Four strategies were simulated on a virtual population. In all of them, the same initial dose was administered every 28 days for six consecutive months. Then, different strategies were considered: (1) label-dosing; (2) mild empirical dose-tapering; (3) intense empirical dose-tapering; (4) therapeutic drug monitoring (TDM)-guided dose-tapering. The different strategies were evaluated on the proportion of patients who maintain remission/LDA 1 year after the intervention. Cost-savings of direct drug costs were also estimated as relative dose intensity.

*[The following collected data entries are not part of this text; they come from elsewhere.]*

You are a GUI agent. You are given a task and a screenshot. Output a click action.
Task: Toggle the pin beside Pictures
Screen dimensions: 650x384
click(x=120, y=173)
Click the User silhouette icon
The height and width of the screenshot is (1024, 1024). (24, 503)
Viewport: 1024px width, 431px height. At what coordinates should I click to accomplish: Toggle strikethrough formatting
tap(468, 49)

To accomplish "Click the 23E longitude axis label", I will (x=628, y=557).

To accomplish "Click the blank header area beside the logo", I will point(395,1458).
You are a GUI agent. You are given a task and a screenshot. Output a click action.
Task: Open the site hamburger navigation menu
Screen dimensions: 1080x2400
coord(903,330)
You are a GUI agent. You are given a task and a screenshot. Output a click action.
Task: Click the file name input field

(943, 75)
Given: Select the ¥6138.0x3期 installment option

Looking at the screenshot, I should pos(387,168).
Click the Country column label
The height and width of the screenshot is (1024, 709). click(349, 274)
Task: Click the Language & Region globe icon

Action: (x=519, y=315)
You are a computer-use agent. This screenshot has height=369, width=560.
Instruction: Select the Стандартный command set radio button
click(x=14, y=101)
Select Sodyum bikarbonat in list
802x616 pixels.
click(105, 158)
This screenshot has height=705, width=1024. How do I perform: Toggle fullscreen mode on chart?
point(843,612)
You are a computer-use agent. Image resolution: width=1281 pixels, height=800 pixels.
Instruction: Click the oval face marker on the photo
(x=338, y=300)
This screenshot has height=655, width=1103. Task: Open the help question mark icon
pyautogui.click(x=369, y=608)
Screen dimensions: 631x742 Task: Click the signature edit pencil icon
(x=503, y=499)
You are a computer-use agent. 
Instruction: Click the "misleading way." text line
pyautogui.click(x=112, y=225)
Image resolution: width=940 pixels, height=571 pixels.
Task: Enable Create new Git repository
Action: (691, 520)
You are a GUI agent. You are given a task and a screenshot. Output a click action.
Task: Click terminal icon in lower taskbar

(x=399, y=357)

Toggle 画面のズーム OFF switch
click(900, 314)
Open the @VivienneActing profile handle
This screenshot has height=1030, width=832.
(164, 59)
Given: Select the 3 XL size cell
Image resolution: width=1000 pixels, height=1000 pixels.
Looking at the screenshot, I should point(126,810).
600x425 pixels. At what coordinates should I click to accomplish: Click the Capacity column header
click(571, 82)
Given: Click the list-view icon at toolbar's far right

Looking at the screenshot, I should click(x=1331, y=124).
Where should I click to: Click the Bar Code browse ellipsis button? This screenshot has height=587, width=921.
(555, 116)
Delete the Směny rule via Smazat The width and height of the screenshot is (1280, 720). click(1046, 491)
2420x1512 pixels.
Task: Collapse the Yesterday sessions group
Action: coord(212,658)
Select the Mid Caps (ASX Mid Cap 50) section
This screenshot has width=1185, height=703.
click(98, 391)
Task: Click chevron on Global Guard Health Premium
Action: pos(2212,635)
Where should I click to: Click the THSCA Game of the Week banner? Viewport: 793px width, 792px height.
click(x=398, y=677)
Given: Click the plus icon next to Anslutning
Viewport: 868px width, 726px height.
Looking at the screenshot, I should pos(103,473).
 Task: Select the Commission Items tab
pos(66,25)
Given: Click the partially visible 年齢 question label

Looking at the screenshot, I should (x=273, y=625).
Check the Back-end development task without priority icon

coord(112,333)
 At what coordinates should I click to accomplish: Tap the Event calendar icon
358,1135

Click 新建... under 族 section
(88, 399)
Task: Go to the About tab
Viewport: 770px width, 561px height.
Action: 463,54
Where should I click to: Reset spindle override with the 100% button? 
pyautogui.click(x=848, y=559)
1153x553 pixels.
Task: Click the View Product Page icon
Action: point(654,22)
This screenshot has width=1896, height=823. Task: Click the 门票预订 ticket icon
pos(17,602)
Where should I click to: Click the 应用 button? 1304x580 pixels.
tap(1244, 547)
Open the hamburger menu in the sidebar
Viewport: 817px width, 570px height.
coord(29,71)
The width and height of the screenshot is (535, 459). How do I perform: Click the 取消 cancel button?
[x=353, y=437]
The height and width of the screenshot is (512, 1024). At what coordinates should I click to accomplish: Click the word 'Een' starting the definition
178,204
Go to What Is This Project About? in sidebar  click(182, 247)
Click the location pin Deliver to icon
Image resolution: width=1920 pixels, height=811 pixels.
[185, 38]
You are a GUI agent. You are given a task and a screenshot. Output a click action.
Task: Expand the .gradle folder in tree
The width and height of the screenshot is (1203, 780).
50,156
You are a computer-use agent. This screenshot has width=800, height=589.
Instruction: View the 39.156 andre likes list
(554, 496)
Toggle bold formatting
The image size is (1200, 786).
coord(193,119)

The overall proportion of simulated patients in remission/LDA after 1 year of the intervention was comparable between the mild empirical and the TDM-guided dose-tapering strategies, and much lower for the intense empirical dose-tapering strategy (80.3%, 78.2%, and 69.0%, respectively). Likewise, 1-year flare rates were lower for the mild empirical and TDM-guided tapering strategies. The relative dose intensity was lowest for the intense empirical dose-tapering, followed by the TDM-guided and the mild empirical dose-tapering approaches (61.2%, 71.0%, and 80.4%, respectively).

We demonstrated that the TDM-guided strategy using model-based algorithms performed similarly to mild empirical dose-tapering strategies in overall remission/LDA rates but is superior in cost-savings.